**Page extract:**
········

COVINGTON, Ga. — The idea came to State Rep. Sharon Henderson as she awaited treatment at Cancer Treatment Centers of America.
Henderson said she had gone to the medical clinic for a checkup that later showed physicians had caught her suspected breast cancer early enough to stop it.
Not so with another patient there who was in a wheelchair, she said.
The 43-year-old woman, named Shelly, told Henderson she wished she was in the same condition as Henderson.
She said she had not known about the American Cancer Society’s recommendation that women receive annual cancer screenings after a certain age, Henderson said.
“She did not know she was supposed to start at age 40 to get a mammogram,” Henderson said.
“Three years had passed and, in one year, her cancer had spread to five different organs and she was only 43 years old,” she said.
The interaction led Henderson — a Covington Democrat in her first term representing House District 113 — to sponsor legislation that became her first bill to gain full Georgia House of Representatives approval in the Republican-dominated governing body since she was elected in 2020.
Henderson said House Bill 937 was based on her experience “being there in the treatment center and hearing other women’s stories.”
“Shelly’s story is the one that took it to another level,” Henderson said. “She’s my daughter’s age and she’s a beautiful young lady but her life is such that she’s in a wheelchair and she didn’t know.”
The bill requires insurers to remind women statewide at age 40 and annually thereafter about their insurance coverage for mammograms and pap smears used to detect the presence of cancer.
The full Georgia House of Representatives approved the bill 170-1 on March 15 and the Senate Health and Human Services Committee has voted to recommend the full Senate approve it.
Henderson said the bill was originally only going to apply to those Georgians on Medicaid, but it was changed to apply to private insurers as well.

········

**Supplied entries:**
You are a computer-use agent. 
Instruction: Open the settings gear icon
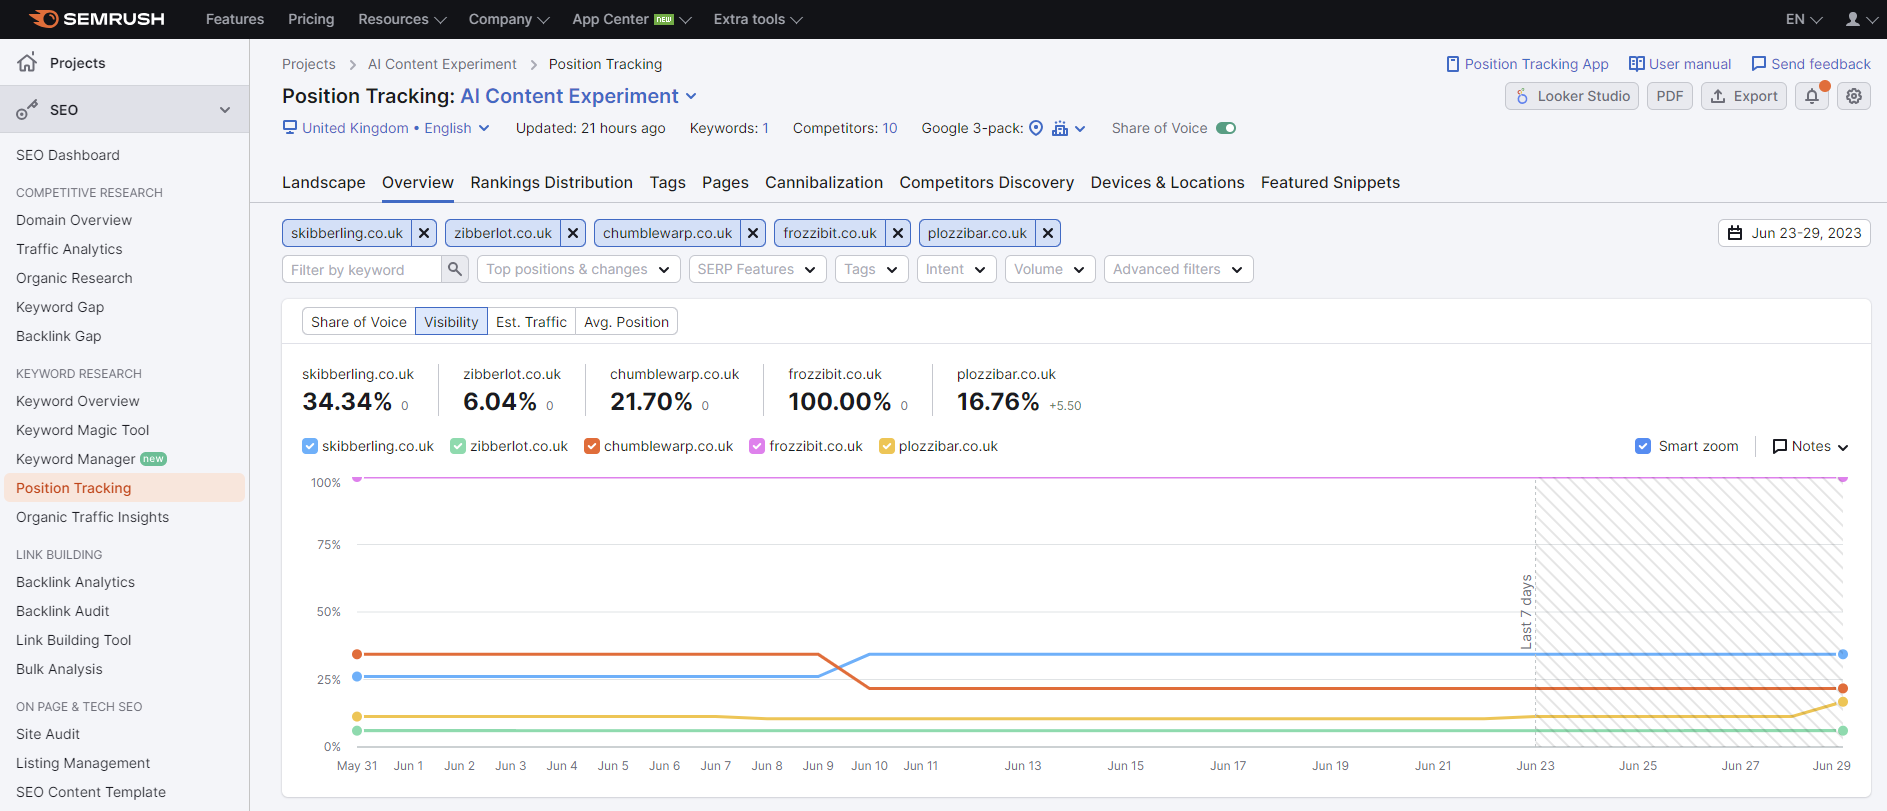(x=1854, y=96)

········

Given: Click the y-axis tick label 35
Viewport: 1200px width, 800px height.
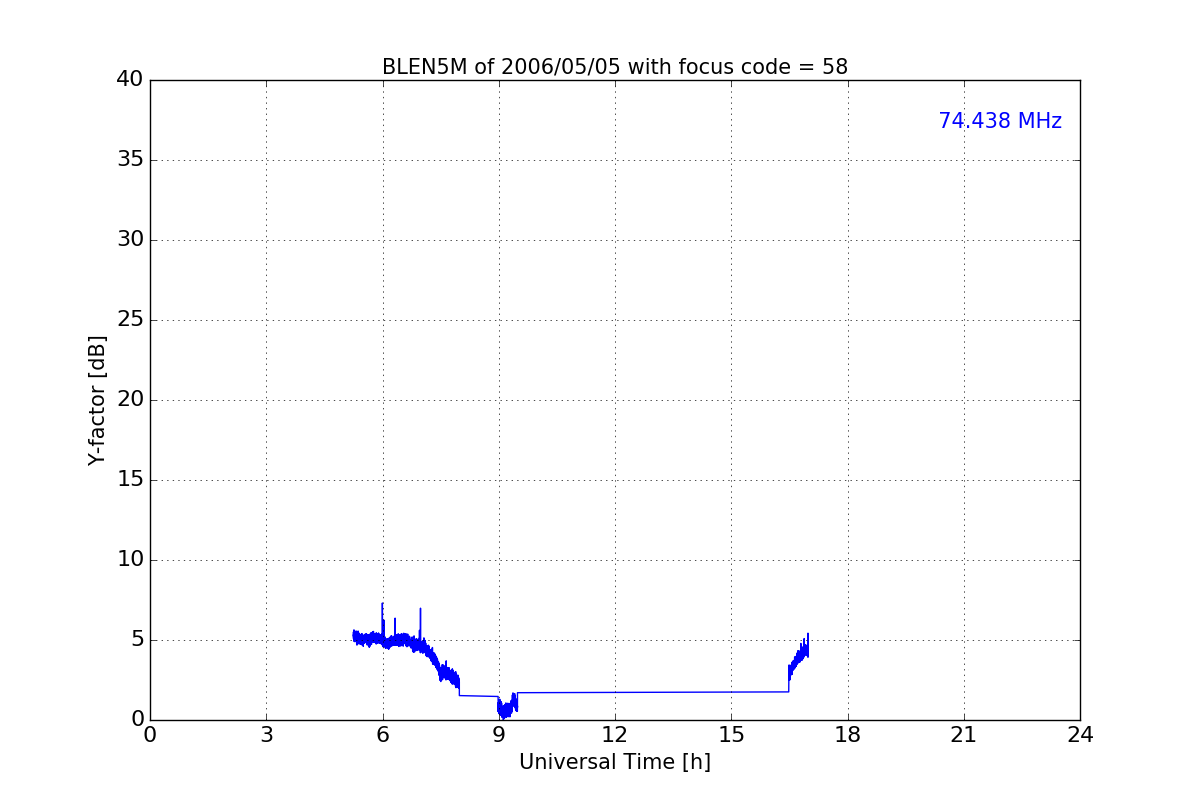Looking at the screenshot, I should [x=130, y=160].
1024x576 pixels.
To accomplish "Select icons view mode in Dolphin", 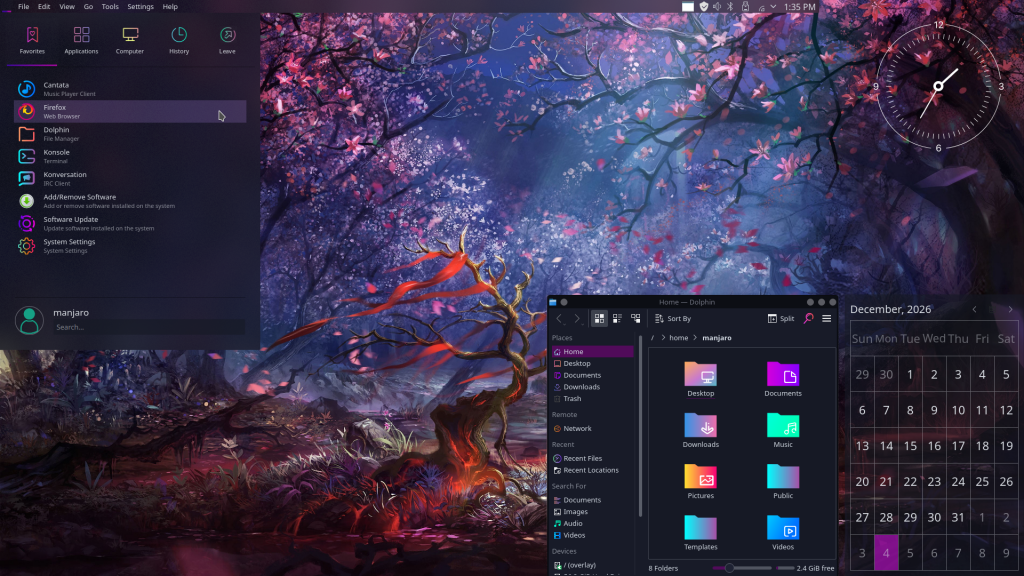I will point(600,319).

········

**Description of the task:**
In the article about Henderson's mammogram reminder bill, by what vote did the full Georgia House of Representatives approve House Bill 937?

**Answer to this task:**
The full Georgia House approved it 170-1 on March 15.